This is a repost of a blog entry by Jeff Johnson, actual leading Mantainer of rpm5.org, about RPM, the RPM Package Manager. Most of the issue discussed are relevant, in my opinion, also in this days.
But, unfortunately, the site on which it was issued is no longer accessible. Every inaccuracy or omission is of course my fault.
1 - Berkeley database backend. Dpkg does a much faster and at least equally reliable job with plaintext files, which don’t get corrupt as often, don’t need periodic reconstruction and are human-readable. The SQL database backend is a huge step in the wrong direction.
Blaming Berkeley DB for rpm performance problems is like blaming Iraq for Bush.
Berkeley DB is one of the highest performing, widely deployed, “best-of-breed” database implementations in the world. Period. Not only RPM uses Berkeley DB: perl, python, sendmail, subversion, and many many other projects have chosen Berkeley DB. All of those applications are not mis-guided, or they all would have chosen flat file databases, like apt and dpkg have chosen to do.
Claiming dpkg is faster without any attempt at measurement is akin to asking one to believe Rumsfield’s lies.
Flat files have their uses, but the goal in RPM of using Berkeley DB (or any DB) is performance, not otherwise.

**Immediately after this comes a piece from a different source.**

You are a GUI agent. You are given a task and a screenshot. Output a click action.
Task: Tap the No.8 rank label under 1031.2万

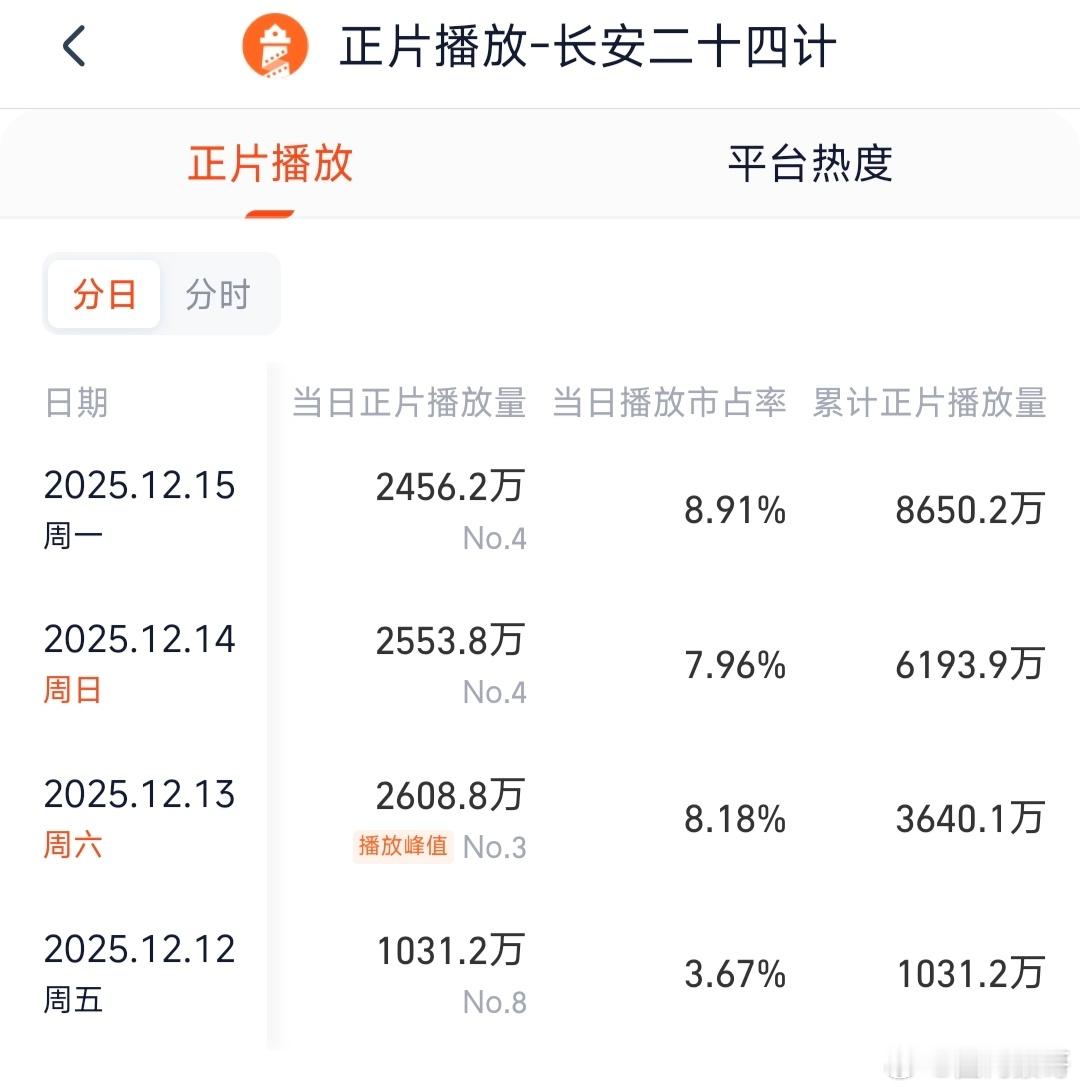point(496,1001)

No flat file implementation will beat hashing and b-tree indices for the same content retrieval in any but trivial cases. Human readable is only necessary when humans need to edit files to “fix” something, which is perhaps at odds with the claim of uncorrupted reliability of dpkg and apt flat files.
Next time try adding –stats to any rpm command and study the numbers a bit. Try to come up with a comparable operation with dpkg/apt before baldly spreading FUD about Berkeley DB thickly and clumsily.

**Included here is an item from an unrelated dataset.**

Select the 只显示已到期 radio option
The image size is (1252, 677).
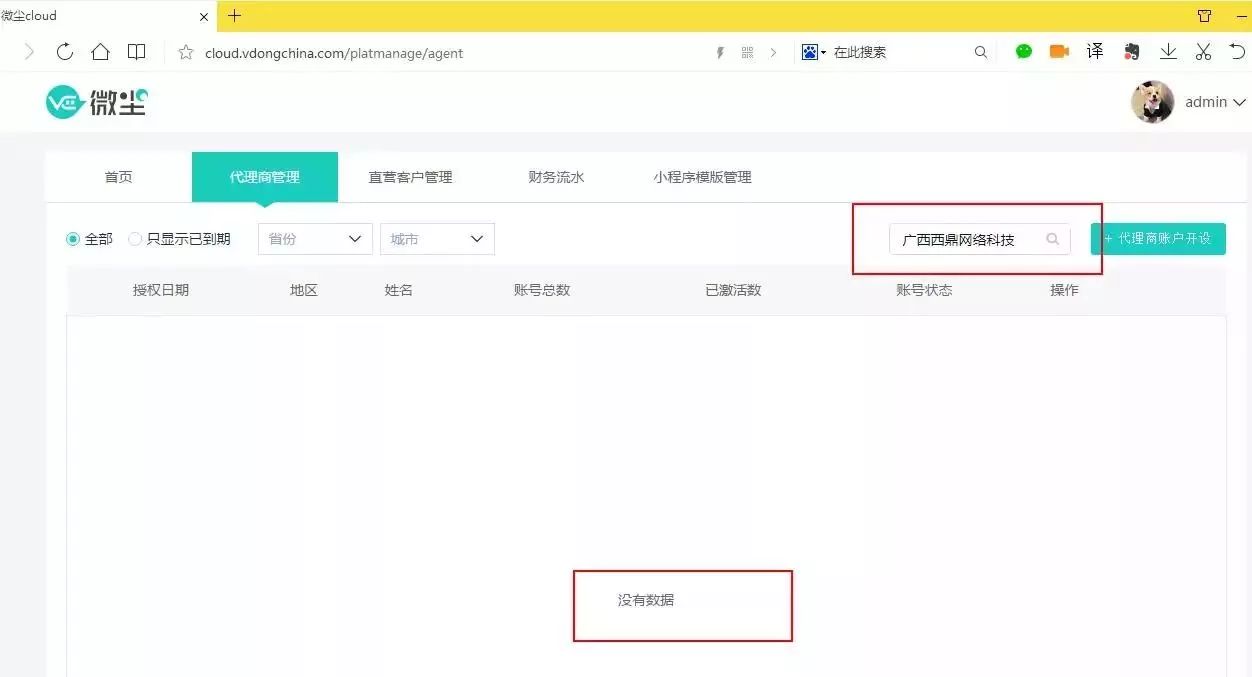pos(135,239)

The sqlite3 database backend was added because Berkeley DB licensing prevents certain vendor(s)from distributing RPM, and because other cross-platform vendor(s) wished not to spend time implementing locking schemes on odd-ball embedded architectures. So the sqlite3 implementation is there to satisfy RPM customer requests. Perhaps satisfying customer requests is not as important a goal for dpkg and apt as it is for RPM.I will happily use the highest performing implementation in rpm, whether that is flat files, Berkeley DB, sqlite3, whatever. At the moment, Berkeley DB is the highest performing database implementation I am aware of.
2 - Installation of new package before removal of the previous version. This adds unnecessary complexity and leads to a non-intuitive sequence in execution of pre- and post- install/uninstall scriptlets, and can create problems only solvable using triggers. Triggers shouldn’t exist, they only solve problems caused by design problems and policy flaws.
Installation before removal is absolutely necessary to insure that the window where shared libraries are not available is minimized. Removal of library symlinks before reinstalling will affect all programs that are started while the upgrade is in process. That is a requirement for upgrading software on live production machines.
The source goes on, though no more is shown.